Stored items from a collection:
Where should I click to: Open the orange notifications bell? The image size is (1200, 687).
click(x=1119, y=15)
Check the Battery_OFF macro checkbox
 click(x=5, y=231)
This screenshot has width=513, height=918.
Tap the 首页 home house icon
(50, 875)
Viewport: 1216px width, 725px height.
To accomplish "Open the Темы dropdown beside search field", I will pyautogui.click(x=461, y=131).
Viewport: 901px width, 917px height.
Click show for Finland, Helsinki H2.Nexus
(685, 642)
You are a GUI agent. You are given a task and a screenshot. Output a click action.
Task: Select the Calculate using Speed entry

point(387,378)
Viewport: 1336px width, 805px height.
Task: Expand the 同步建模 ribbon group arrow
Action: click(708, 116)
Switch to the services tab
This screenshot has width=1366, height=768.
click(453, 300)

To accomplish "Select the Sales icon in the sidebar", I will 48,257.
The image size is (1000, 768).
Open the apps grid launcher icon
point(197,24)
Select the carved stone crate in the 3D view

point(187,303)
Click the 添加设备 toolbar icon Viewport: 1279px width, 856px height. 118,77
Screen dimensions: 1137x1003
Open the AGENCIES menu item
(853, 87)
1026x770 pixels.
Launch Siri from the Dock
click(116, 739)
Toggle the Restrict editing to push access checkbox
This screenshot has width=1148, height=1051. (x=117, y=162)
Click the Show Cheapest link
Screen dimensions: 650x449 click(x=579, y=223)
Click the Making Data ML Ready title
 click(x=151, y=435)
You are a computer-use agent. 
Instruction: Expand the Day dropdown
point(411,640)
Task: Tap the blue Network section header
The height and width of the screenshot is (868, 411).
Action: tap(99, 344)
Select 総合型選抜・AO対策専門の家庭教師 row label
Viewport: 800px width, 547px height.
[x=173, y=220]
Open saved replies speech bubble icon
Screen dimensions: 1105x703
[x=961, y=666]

§ **What you should do**: Using the data above, tally each line that has the string "will" and report only the sum.

§ **Answer below**: 2